Nord Stream 2 – implications of the EU gas directive amendment

EU directives are legal acts which require member states to achieve a particular result, but without dictating the means of achieving it. Their purpose is to focus on business conducted within the EU which routinely affects companies operating in the 28 member states. But the principal impact of the newly amended EU gas directive will not be felt by member states. Instead, its target is Russia.

The amendment widens the scope of the existing directive which has been in place for a decade. In the future, rules governing the internal gas market will also apply to pipelines to and from third countries. The European Parliament voted in favor of the controversial revision in April and the Council of the European Union (EU) then approved it - at remarkable speed for such a complex piece of legislation - so that the amendment could come into force by July.

On the face of it, the amendment’s stated objective is straightforward: to ensure the rules governing the EU’s internal gas market apply to transmission lines between a member state and a third country, right up to the border of that member state’s territory and its territorial sea. Under the amended directive, gas pipelines entering the EU from non-EU countries will now be covered by EU law.

The official explanation is that it will improve the “functioning of the EU internal energy market and [enhance] solidarity between Member States.” According to legislators, this will close a legal gap in the EU’s regulatory framework while also helping to boost competition in the internal gas market.

But there is a more specific and more obvious explanation: Nord Stream 2, the second twin gas trunkline system across the Baltic Sea, is the main target of the amendment. The aim of this 1,200-km (745-mi) pipeline project is to deliver Russian gas directly to Germany, and in the process, bypass Ukraine, Poland, and the Baltic states. Offshore construction of Nord Stream 2 began in August 2018. Once completed, it is set to double Russian gas shipments to Germany.
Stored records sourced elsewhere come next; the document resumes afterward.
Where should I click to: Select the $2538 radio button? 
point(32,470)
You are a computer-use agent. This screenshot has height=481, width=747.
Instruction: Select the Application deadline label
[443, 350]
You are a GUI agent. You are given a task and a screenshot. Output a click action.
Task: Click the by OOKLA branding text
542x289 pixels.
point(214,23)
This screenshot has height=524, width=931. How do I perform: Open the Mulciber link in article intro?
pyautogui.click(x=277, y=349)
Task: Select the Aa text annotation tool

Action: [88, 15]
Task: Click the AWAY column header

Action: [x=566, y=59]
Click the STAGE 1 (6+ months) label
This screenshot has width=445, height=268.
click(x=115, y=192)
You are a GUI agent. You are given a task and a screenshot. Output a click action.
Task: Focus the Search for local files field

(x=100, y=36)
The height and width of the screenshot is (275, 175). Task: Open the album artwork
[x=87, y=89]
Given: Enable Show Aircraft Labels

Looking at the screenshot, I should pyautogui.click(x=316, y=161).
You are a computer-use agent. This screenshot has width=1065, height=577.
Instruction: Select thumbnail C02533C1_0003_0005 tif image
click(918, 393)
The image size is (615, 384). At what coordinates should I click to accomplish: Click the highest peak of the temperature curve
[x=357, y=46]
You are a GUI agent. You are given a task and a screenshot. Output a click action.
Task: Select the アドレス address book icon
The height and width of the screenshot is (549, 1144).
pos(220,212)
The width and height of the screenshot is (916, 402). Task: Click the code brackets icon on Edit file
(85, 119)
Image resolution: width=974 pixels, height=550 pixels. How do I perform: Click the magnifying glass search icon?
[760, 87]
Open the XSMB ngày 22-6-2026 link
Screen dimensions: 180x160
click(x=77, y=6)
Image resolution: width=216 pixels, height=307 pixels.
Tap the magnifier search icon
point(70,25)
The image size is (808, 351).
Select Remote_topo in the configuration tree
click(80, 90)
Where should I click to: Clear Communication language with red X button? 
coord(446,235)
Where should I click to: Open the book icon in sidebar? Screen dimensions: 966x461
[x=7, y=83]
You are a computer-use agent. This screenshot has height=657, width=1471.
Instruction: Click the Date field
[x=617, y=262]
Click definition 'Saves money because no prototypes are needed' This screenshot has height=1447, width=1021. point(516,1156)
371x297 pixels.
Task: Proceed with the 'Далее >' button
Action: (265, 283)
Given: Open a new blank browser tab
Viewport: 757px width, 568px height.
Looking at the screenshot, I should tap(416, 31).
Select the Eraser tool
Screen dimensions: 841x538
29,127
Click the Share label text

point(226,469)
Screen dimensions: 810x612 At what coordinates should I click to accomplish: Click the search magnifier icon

However, the project is opposed by the European Commission (EC) and by many central European countries. The amendment, widely perceived as an attempt to bring the pipeline under the EU’s regulatory umbrella, will require Gazprom to provide “third-party access, non-discriminatory practices and transparency.” Yet as the Moscow Times recently reported, Gazprom maintains ‘a jealously guarded monopoly’ over gas exports from Russia.

At the same time, the political will in Germany and Russia to complete the pipeline is equally strong – unsurprising, given the scale of mutual economic benefit. It is therefore unlikely that the amended directive will halt work on Nord Stream 2, as some EU member states had hoped. Nevertheless, the scope of the amended Directive will enable its operation to be delayed, or possibly even suspended.

More immediately, Nord Stream 2 has threatened to sue the EU. According to reports, its CEO, Matthias Warnig, wrote to EC President Jean-Claude Juncker in April stating that if the pipeline is not eligible for a derogation from the new rules, “the measure would be discriminatory against [Nord Stream 2] as an investor” and as a consequence, the EU may be breaking an international treaty.

The most likely outcome could well be that the German authorities confirm that the project will comply with the amended directive. The mechanism to implement this would probably involve a transfer of ownership and/or operating rights of the entire pipeline, or its German section, to an existing or new transmission system operator. The German authorities and the EU would then issue a certification of compliance.

Another option might involve seeking exemptions from some of the directive’s requirements, although this will probably not be pursued, for two reasons. First, it would create regulatory uncertainty. Second, it would result in operational delays because of the discretion that the EC would be in a position to exercise over conditions that could be imposed as part of granting such exemptions.

In April, the completion of Nord Stream 2 was potentially derailed by another development. Nord Stream AG submitted a third application and an environmental impact assessment to the Danish Energy Agency (DEA) for a route through Danish waters, more than two years after the first application was made. The DEA has asked for comments from the public, Danish authorities and organizations by July 10.

Although Gazprom’s subsidiary complied with the requests made by the Danish authorities, it also accused Denmark of deliberately trying to delay the project by asking for the third route option in two years. Predicting either the timeline or the eventual outcome of this application is difficult, save to say that it could delay Nord Stream 2’s scheduled completion date. However, as with the other potential roadblocks, it is unlikely to prevent it. •

The author

Zoya Burbeza is a Solicitor at Zaiwalla & Co. She is a specialist international litigation and arbitration lawyer with extensive experience providing commercial legal services to clients from Russia, Ukraine, and the CIS countries.